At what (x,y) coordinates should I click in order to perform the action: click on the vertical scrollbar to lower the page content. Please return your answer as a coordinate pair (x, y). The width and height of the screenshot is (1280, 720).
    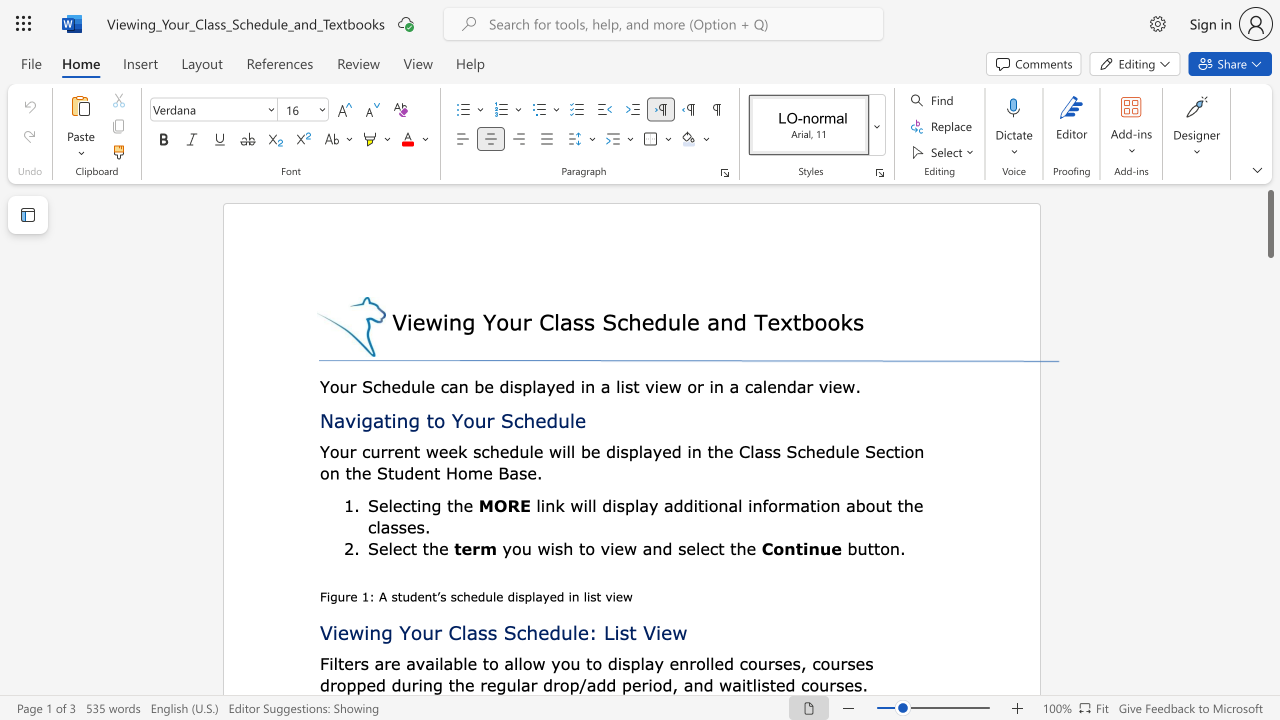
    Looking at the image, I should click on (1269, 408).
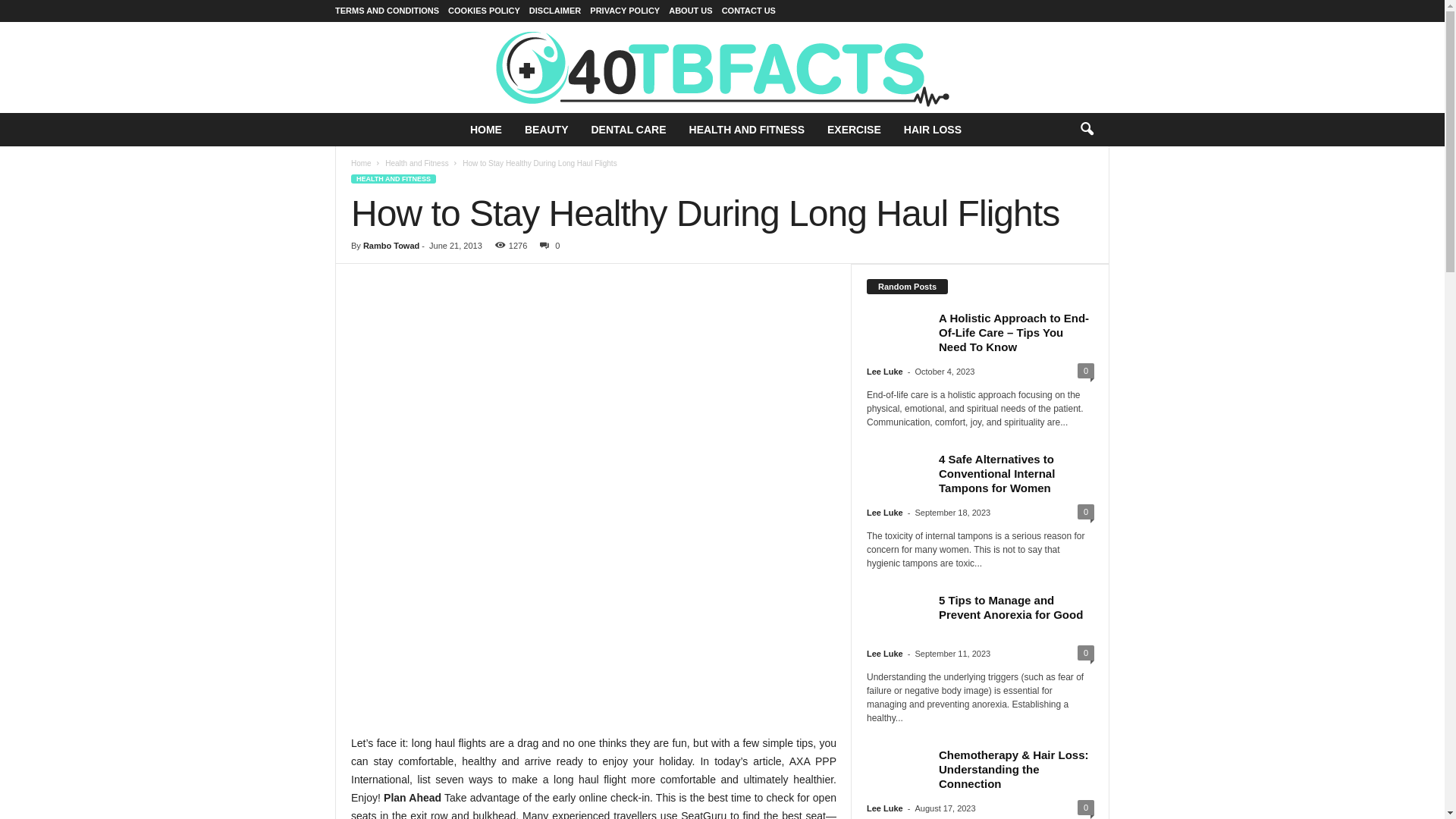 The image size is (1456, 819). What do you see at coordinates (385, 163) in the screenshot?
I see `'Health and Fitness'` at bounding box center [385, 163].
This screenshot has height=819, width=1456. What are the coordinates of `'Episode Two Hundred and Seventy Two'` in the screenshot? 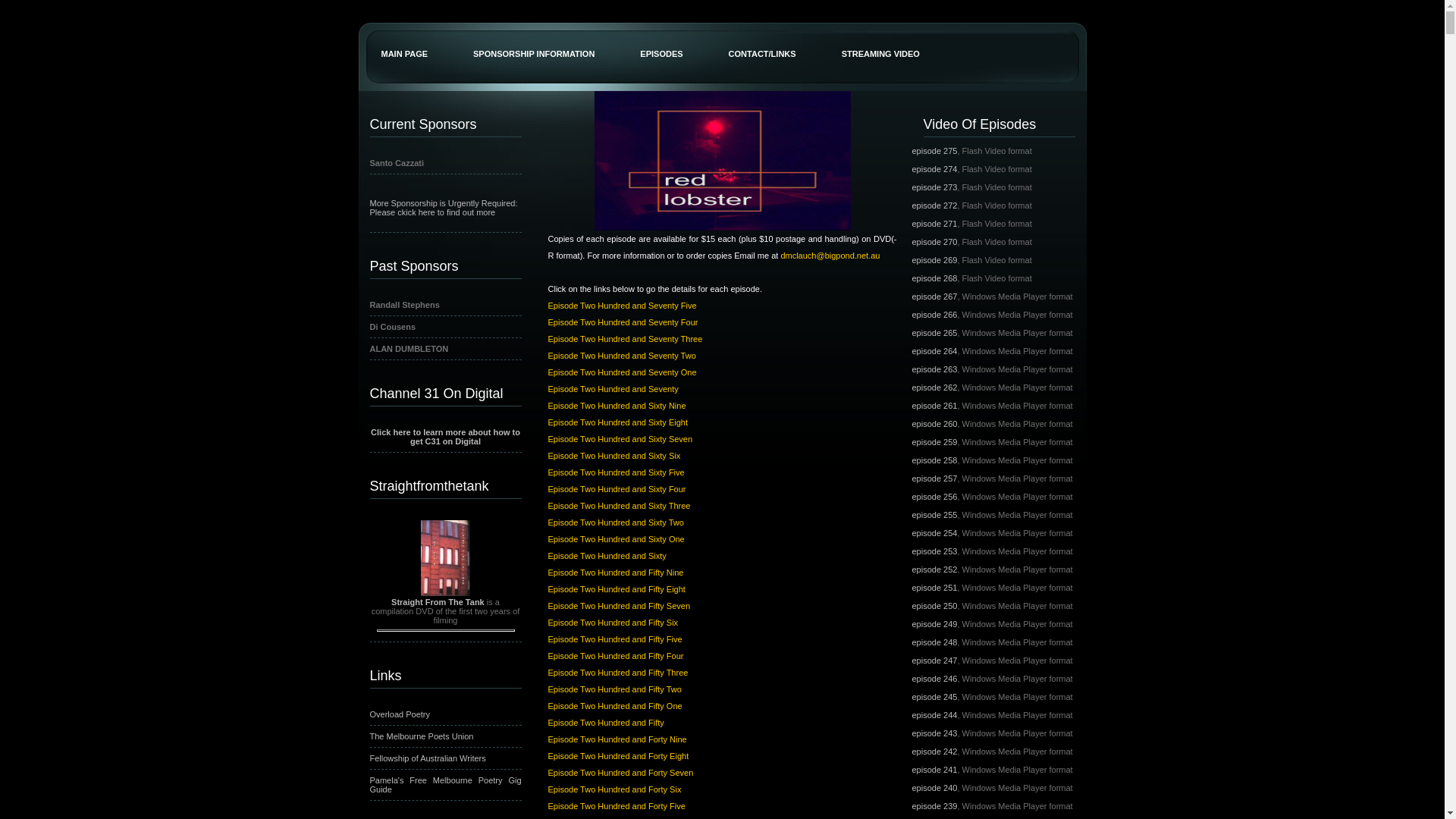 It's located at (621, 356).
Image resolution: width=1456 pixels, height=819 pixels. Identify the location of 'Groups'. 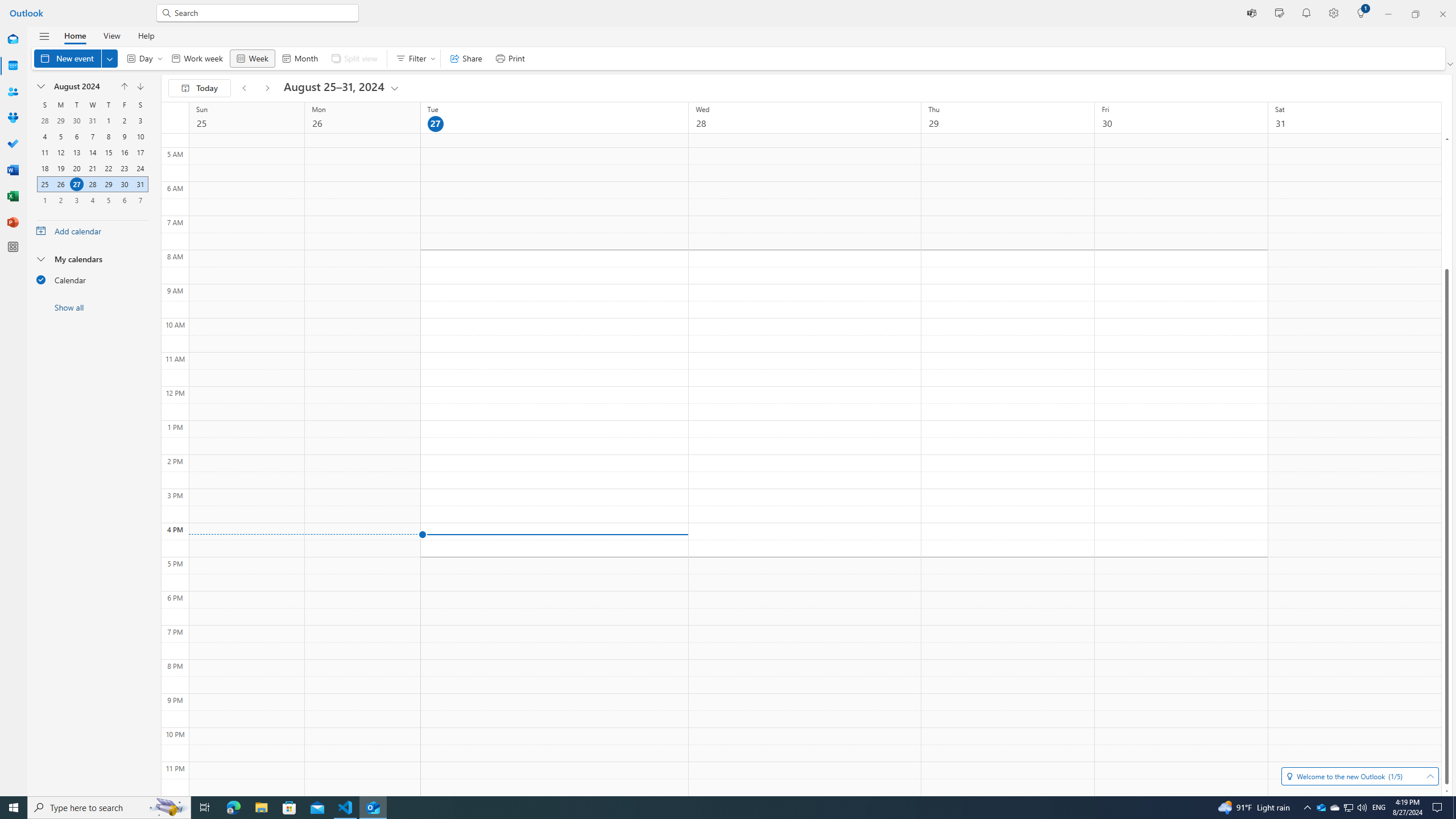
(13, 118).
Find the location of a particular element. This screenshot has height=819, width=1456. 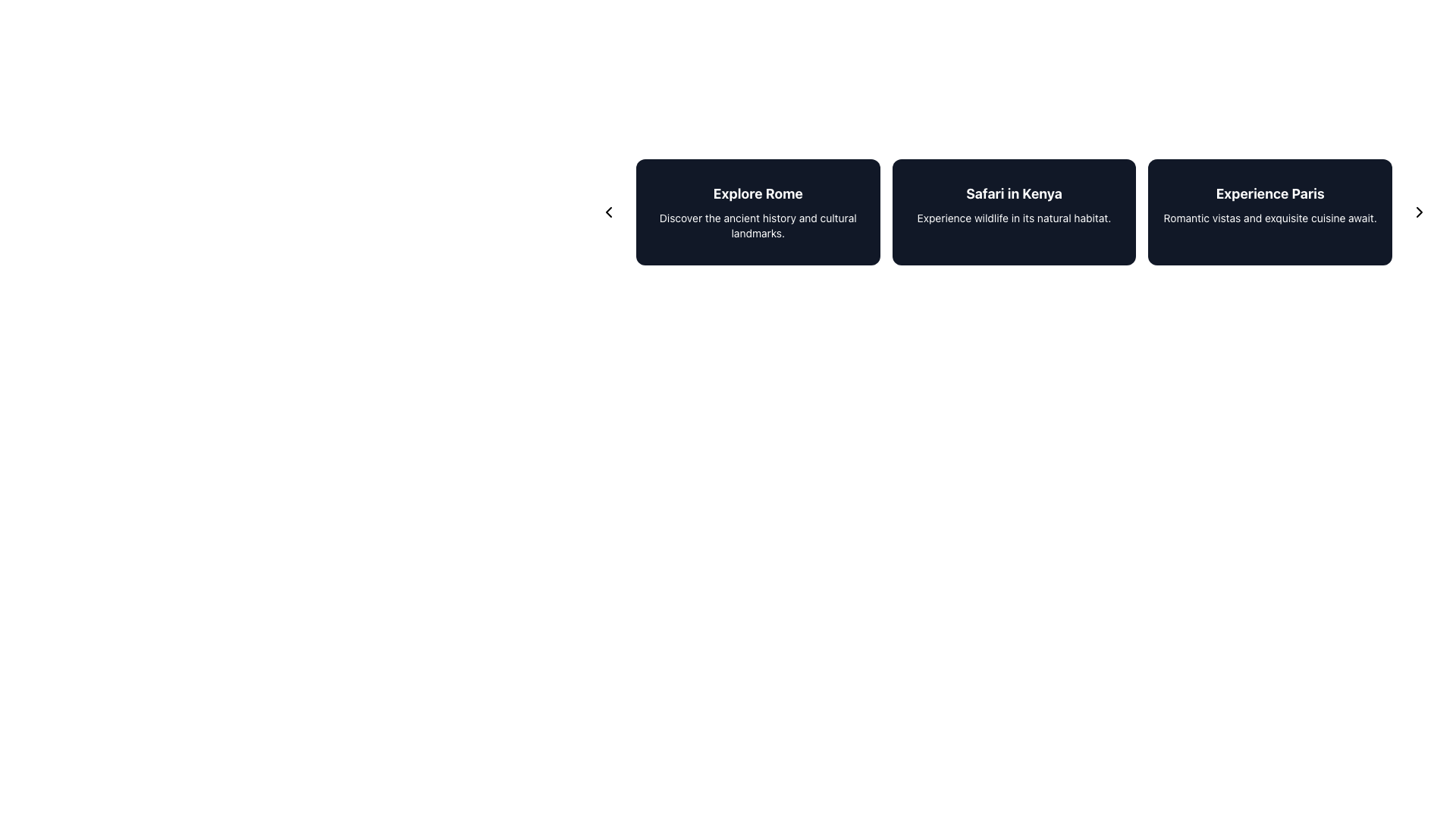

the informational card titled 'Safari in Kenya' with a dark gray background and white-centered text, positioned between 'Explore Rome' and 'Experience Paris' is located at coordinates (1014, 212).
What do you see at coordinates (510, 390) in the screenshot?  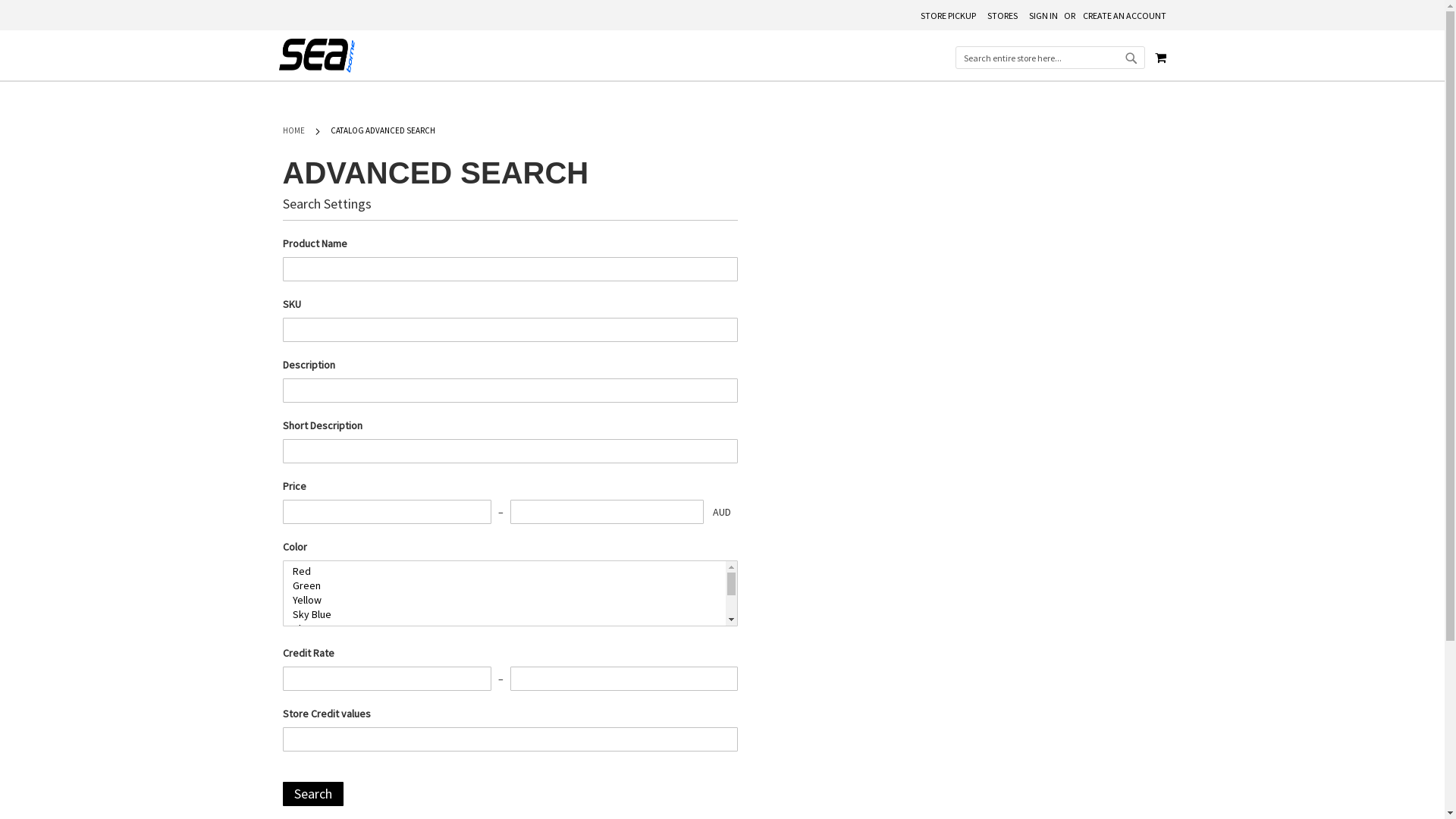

Problem description
Convert the lines running from the one containing "Image resolution: width=1456" through the end of the records into a JSON list of strings, one string per line with blank lines omitted. Leave the pictures out of the answer.

Answer for this exercise
[
  "Image resolution: width=1456 pixels, height=819 pixels. Identify the location of 'Groups'. ",
  "(13, 118).",
  "Find the location of a particular element. This screenshot has height=819, width=1456. ",
  "the informational card titled 'Safari in Kenya' with a dark gray background and white-centered text, positioned between 'Explore Rome' and 'Experience Paris' is located at coordinates (1014, 212).",
  "What do you see at coordinates (510, 390) in the screenshot?  "
]